### Listed entries
Begin
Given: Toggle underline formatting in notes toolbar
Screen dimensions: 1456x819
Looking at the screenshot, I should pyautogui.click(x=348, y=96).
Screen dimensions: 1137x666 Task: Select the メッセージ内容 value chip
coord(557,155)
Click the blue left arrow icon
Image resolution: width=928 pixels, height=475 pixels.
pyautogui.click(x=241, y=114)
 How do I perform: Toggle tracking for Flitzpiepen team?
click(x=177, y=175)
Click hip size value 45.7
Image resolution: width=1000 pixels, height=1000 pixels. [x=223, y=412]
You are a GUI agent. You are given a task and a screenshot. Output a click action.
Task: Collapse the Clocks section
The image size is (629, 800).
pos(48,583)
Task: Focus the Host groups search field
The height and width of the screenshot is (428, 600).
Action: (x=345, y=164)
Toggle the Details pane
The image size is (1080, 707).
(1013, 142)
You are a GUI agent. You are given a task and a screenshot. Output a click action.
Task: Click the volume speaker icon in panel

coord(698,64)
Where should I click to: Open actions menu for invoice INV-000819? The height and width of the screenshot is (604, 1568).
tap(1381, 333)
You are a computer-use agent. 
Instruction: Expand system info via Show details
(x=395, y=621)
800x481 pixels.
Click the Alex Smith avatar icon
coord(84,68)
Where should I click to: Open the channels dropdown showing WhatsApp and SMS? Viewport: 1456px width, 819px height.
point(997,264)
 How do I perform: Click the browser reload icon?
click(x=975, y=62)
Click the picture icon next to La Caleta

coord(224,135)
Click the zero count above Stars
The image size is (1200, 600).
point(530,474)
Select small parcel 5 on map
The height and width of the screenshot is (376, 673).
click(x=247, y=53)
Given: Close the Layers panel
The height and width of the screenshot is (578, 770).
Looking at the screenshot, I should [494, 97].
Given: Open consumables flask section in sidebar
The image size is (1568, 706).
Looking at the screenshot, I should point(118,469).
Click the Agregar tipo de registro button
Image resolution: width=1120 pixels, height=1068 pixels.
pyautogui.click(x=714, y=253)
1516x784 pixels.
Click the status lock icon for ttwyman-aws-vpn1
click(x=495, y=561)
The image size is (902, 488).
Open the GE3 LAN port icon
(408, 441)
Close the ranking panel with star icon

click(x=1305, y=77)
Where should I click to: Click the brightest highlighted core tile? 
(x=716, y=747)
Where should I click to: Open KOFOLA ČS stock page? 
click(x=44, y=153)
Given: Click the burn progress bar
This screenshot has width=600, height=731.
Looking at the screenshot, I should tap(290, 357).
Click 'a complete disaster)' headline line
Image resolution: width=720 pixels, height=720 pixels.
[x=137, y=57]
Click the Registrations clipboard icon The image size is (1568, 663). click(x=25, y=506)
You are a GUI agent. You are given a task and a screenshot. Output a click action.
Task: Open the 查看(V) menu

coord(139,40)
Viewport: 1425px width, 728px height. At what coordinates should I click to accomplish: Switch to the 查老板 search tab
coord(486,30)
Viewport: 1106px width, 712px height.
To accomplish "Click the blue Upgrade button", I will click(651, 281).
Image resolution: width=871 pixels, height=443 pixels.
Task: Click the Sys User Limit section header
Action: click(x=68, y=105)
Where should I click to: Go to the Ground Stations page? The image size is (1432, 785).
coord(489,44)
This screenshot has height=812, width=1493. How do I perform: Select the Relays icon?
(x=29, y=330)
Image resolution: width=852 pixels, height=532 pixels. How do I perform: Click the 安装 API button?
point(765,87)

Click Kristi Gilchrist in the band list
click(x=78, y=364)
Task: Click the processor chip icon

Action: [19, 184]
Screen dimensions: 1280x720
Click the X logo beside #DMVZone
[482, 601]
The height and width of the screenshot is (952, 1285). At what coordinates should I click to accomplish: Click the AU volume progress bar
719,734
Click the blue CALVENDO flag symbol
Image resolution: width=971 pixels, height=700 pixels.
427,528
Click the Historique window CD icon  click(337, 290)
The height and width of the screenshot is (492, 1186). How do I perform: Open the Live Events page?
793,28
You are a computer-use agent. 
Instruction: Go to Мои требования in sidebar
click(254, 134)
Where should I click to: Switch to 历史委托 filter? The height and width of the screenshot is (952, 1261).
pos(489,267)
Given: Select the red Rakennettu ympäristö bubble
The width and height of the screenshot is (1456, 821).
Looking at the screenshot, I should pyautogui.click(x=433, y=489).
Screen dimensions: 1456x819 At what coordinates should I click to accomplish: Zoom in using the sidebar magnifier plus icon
End
Retype all of the entries above word for word, with nothing changed.

Given: Toggle underline formatting in notes toolbar
Screen dimensions: 1456x819
Looking at the screenshot, I should pyautogui.click(x=348, y=96).
Screen dimensions: 1137x666 Task: Select the メッセージ内容 value chip
coord(557,155)
Click the blue left arrow icon
Image resolution: width=928 pixels, height=475 pixels.
pyautogui.click(x=241, y=114)
 How do I perform: Toggle tracking for Flitzpiepen team?
click(x=177, y=175)
Click hip size value 45.7
Image resolution: width=1000 pixels, height=1000 pixels. [x=223, y=412]
You are a GUI agent. You are given a task and a screenshot. Output a click action.
Task: Collapse the Clocks section
The image size is (629, 800).
pos(48,583)
Task: Focus the Host groups search field
The height and width of the screenshot is (428, 600).
Action: (x=345, y=164)
Toggle the Details pane
The image size is (1080, 707).
(1013, 142)
You are a GUI agent. You are given a task and a screenshot. Output a click action.
Task: Click the volume speaker icon in panel

coord(698,64)
Where should I click to: Open actions menu for invoice INV-000819? The height and width of the screenshot is (604, 1568).
tap(1381, 333)
You are a computer-use agent. 
Instruction: Expand system info via Show details
(x=395, y=621)
800x481 pixels.
Click the Alex Smith avatar icon
coord(84,68)
Where should I click to: Open the channels dropdown showing WhatsApp and SMS? Viewport: 1456px width, 819px height.
point(997,264)
 How do I perform: Click the browser reload icon?
click(x=975, y=62)
Click the picture icon next to La Caleta

coord(224,135)
Click the zero count above Stars
The image size is (1200, 600).
point(530,474)
Select small parcel 5 on map
The height and width of the screenshot is (376, 673).
click(x=247, y=53)
Given: Close the Layers panel
The height and width of the screenshot is (578, 770).
Looking at the screenshot, I should [494, 97].
Given: Open consumables flask section in sidebar
The image size is (1568, 706).
Looking at the screenshot, I should point(118,469).
Click the Agregar tipo de registro button
Image resolution: width=1120 pixels, height=1068 pixels.
pyautogui.click(x=714, y=253)
1516x784 pixels.
Click the status lock icon for ttwyman-aws-vpn1
click(x=495, y=561)
The image size is (902, 488).
Open the GE3 LAN port icon
(408, 441)
Close the ranking panel with star icon

click(x=1305, y=77)
Where should I click to: Click the brightest highlighted core tile? 
(x=716, y=747)
Where should I click to: Open KOFOLA ČS stock page? 
click(x=44, y=153)
Given: Click the burn progress bar
This screenshot has width=600, height=731.
Looking at the screenshot, I should tap(290, 357).
Click 'a complete disaster)' headline line
Image resolution: width=720 pixels, height=720 pixels.
[x=137, y=57]
Click the Registrations clipboard icon The image size is (1568, 663). click(x=25, y=506)
You are a GUI agent. You are given a task and a screenshot. Output a click action.
Task: Open the 查看(V) menu

coord(139,40)
Viewport: 1425px width, 728px height. At what coordinates should I click to accomplish: Switch to the 查老板 search tab
coord(486,30)
Viewport: 1106px width, 712px height.
To accomplish "Click the blue Upgrade button", I will click(651, 281).
Image resolution: width=871 pixels, height=443 pixels.
Task: Click the Sys User Limit section header
Action: click(x=68, y=105)
Where should I click to: Go to the Ground Stations page? The image size is (1432, 785).
coord(489,44)
This screenshot has height=812, width=1493. How do I perform: Select the Relays icon?
(x=29, y=330)
Image resolution: width=852 pixels, height=532 pixels. How do I perform: Click the 安装 API button?
point(765,87)

Click Kristi Gilchrist in the band list
click(x=78, y=364)
Task: Click the processor chip icon

Action: [19, 184]
Screen dimensions: 1280x720
Click the X logo beside #DMVZone
[482, 601]
The height and width of the screenshot is (952, 1285). At what coordinates should I click to accomplish: Click the AU volume progress bar
719,734
Click the blue CALVENDO flag symbol
Image resolution: width=971 pixels, height=700 pixels.
427,528
Click the Historique window CD icon  click(337, 290)
The height and width of the screenshot is (492, 1186). How do I perform: Open the Live Events page?
793,28
You are a computer-use agent. 
Instruction: Go to Мои требования in sidebar
click(254, 134)
Where should I click to: Switch to 历史委托 filter? The height and width of the screenshot is (952, 1261).
pos(489,267)
Given: Select the red Rakennettu ympäristö bubble
The width and height of the screenshot is (1456, 821).
Looking at the screenshot, I should pyautogui.click(x=433, y=489).
Screen dimensions: 1456x819 At what coordinates should I click to accomplish: Zoom in using the sidebar magnifier plus icon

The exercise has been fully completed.